Passage:
============
2.96 s ± 46.3 ms per loop (mean ± std. dev. of 7 runs, 1 loop each)

from dask_image import imread
%timeit imread_mb('data/im_*.tif')

150 ms ± 1.78 ms per loop (mean ± std. dev. of 7 runs, 10 loops each)

So there's a big performance difference!

Also, indexing the resulting array is faster in the map_blocks version:

im = imread.imread('data/im_*.tif')
im_mb = imread_mb('data/im_*.tif')

def iterate_through_first_axis(im):
    for i in range(im.shape[0]):
        im[i]
    return
%timeit iterate_through_first_axis(im)

11.4 s ± 199 ms per loop (mean ± std. dev. of 7 runs, 1 loop each)

%timeit iterate_through_first_axis(im_mb)

1.35 s ± 22.5 ms per loop (mean ± std. dev. of 7 runs, 1 loop each)

So it seems that map_blocks is the way to go for putting together large images. Happy to open a PR.

@GenevieveBuckley
Copy link
Collaborator Author

Related discussion: #121

@GenevieveBuckley
Copy link
Collaborator Author

Wow @m-albert those are some really significant speedups! A pull request would be welcome.

FYI: the tests for imread are currently failing, which will block merging new imread PRs until that is fixed. You can still make the pull request of course, just be aware that this might slow us down a bit.

@GenevieveBuckley
Copy link
Collaborator Author

I've just used @m-albert's code above to run a similar comparison, with two slight changes:

  1. I've timed both task graph construction, and also dask compute()
  2. I've changed the dummy data dimensions to be a little more representative of real life datasets. Generally I see images with ~2000 pixels in x and y, and would expect folders to contain hundreds to thousands of images (but perhaps not tens of thousands).
============
Raw data:
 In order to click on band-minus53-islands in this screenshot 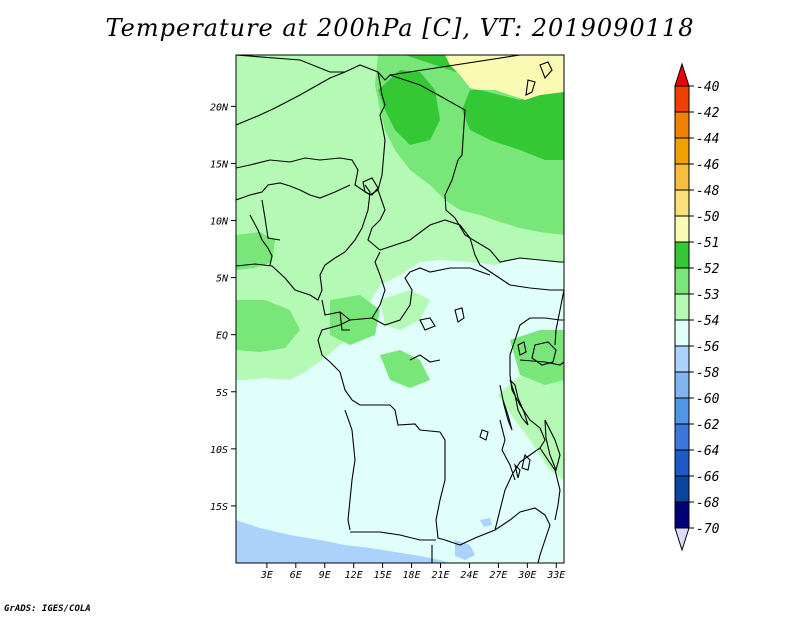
============
Work instructions:
a - Answer these from the dask-image imread thread above:
(i) What mean time per loop did iterate_through_first_axis(im_mb) take?
(ii) Which issue number is given as a related discussion?
(iii) About how many pixels in x and y are the images usually seen?
b - Echo the dask-image imread thread above, starting with "Related discussion: #121" and going on through "would be welcome.".
c - Write what comes next in the dask-image imread thread, picking up after its last line.

Results in order:
a -
(i) 1.35 s ± 22.5 ms per loop
(ii) #121
(iii) ~2000 pixels

b -
Related discussion: #121

@GenevieveBuckley
Copy link
Collaborator Author

Wow @m-albert those are some really significant speedups! A pull request would be welcome.

c -
# write some dummy data
import tifffile
import numpy as np
for t in range(200):
    tmpim = np.random.randint(0,1000, [2000, 2000]).astype(np.uint16)
    tifffile.imsave('data/im_t%03d.tif' %t, tmpim)

Benchmark results

Baseline (current imread implemenetation)

In [16]: %timeit imread.imread('data/im_*.tif')
122 ms ± 13.3 ms per loop (mean ± std. dev. of 7 runs, 10 loops each)

In [17]: imgs = imread.imread('data/im_*.tif')
In [18]: %timeit imgs.compute()
9.16 s ± 1.3 s per loop (mean ± std. dev. of 7 runs, 1 loop each)

Proposed change (map_blocks imread implementation)

In [19]: %timeit imread_mb('data/im_*.tif')
14.5 ms ± 1.03 ms per loop (mean ± std. dev. of 7 runs, 100 loops each)

In [20]: imgs_mb = imread_mb('data/im_*.tif')
In [21]: %timeit imgs_mb.compute()
8.87 s ± 774 ms per loop (mean ± std. dev. of 7 runs, 1 loop each)

Summary

Task graph construction is faster when we use map_blocks. There's not much difference between the two implementations for how long it takes to call .compute().

@m-albert
Copy link
Collaborator

m-albert commented Oct 21, 2020

@GenevieveBuckley Yes, as you say graph construction is faster using map_blocks and also the resulting graph seems to have a cleaner structure:

[len(ar.dask.dependencies.keys()) for ar in [im, im_mb]]

[20001, 2]

That might explain why not only array creation but also tasks like indexing are faster as shown above (indexing is also the test case used in the issue you linked dask/dask#5913).

@cgohlke
Copy link

cgohlke commented Oct 21, 2020

It might be worth to comparing performance to tifffile.imread():

In [1]: import tifffile

In [2]: %timeit tifffile.imread('data/im_*.tif')
1.61 s ± 22.3 ms per loop (mean ± std. dev. of 7 runs, 1 loop each)

In [3]: %timeit tifffile.imread('data/im_*.tif', ioworkers=16)
442 ms ± 7.39 ms per loop (mean ± std. dev. of 7 runs, 1 loop each)

In [4]: from dask_image import imread

In [5]: %timeit imread.imread('data/im_*.tif').compute()
2.6 s ± 9.42 ms per loop (mean ± std. dev. of 7 runs, 1 loop each)

In [7]: %timeit imread_mb('data/im_*.tif').compute()
2.55 s ± 17.1 ms per loop (mean ± std. dev. of 7 runs, 1 loop each)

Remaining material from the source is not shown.